MIA CARNEVALE/THE VARSITY

Imagine you are an athlete competing in the Mount Everest Marathon, one of the longest endurance races in the world. Before you even start the race, you must navigate for countless hours through uncharted territory, hungry and out of breath. Race day arrives, and you are expected to be at your peak performance to start your run. Sounds daunting, doesn’t it? Now imagine you are running because your life depended on it.

This scenario is similar to the life-saving race that kidneys go through after they are harvested from donors and are awaiting transplant. Fortunately, a team of Toronto doctors found a way for these organ-athletes to start the race strong and full of energy before transplant day.

The Varsity had a chance to speak with Dr. Markus Selzner, a leading transplant surgeon from Toronto General Hospital and Associate Professor in U of T’s Department of Surgery, about this new life-saving method.

With collaborators from the University Health Network, Sick Kids Hospital and support from the Canadian National Transplant Research Program, it took about five years of research to develop the ex-vivo machine. Named for the Latin term meaning ‘out of the living,’ the machine can mimic the environment inside the human body to keep organs healthy before transplant.
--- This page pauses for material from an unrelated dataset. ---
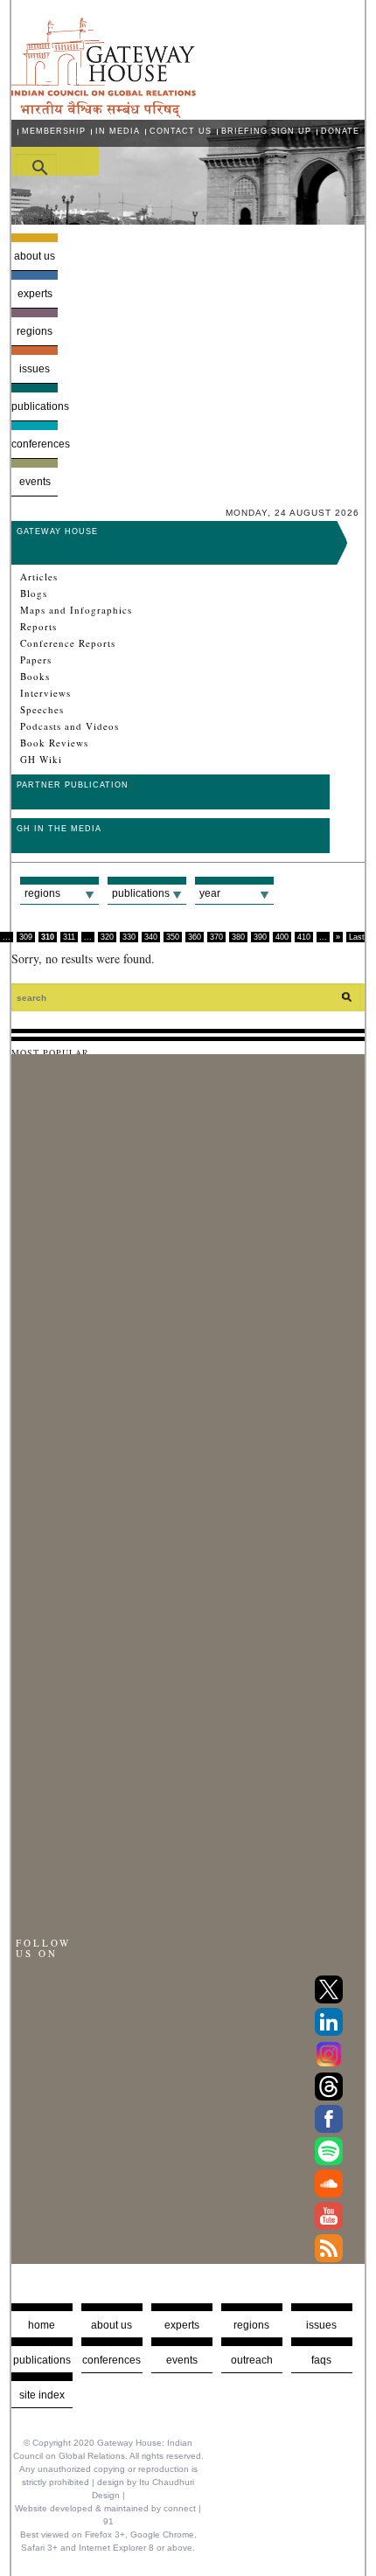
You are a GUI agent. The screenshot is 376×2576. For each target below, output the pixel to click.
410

In contrast, standard transplantation procedure involves removing kidneys carefully from a body’s balmy internal temperature of 37 degrees and cooling them down to about four degrees. This cooling slows the kidney’s metabolism and keeps them viable for a maximum of 30 hours before transplantation. These cooled kidneys are in a ‘sleepy’ state, which requires dialysis until it can be transplanted.

The ex-vivo machine blends old and new techniques by combining the traditional heart-lung bypass machine with customized tubing that is adapted to maintain optimal flow of the kidney’s smaller blood vessels. A series of interconnected tubes and mechanical pumps carry a solution of nutrients including amino acids, oxygen, glucose, antibiotics, and drugs to treat and relax the kidney in preparation for surgery. “The key is what’s in the fluid. It’s like cooking a soup, you want to get every ingredient right,” said Selzner.

The goal of the device is to preserve and rejuvenate less-than-ideal kidneys by mimicking the “normothermic” or normal temperature inside the body. “We keep the kidney warm, perfused with oxygen and nutrition, so we pretend that the organ is still in the body… and it works at this time,” said Selzner.

In Canada, kidneys are the most frequently transplanted solid organ, but the need for this organ exceeds the supply. These kidneys go through rigorous analysis and only the most healthy organs are chosen to ensure success for the patients receiving them. Selzner hopes that by meeting this demand through rejuvenating less-than-ideal kidneys, countless individuals will be given a new lease on life.

Selzner has an optimistic outlook of what is to come and emphasized the importance of collaboration between research and clinical teams to advance life-saving technologies. Selzner is part of the team seeking new applications for this technology including rejuvenating other organs like the liver, pancreas, and heart.

In the long term, he is hoping to create a central hub or repair center for organs which would involve organs being docked and actively analyzed for up to date information on how well it works pre-transplant. This would be an significant advancement in accessibility and availability of organs for transplant.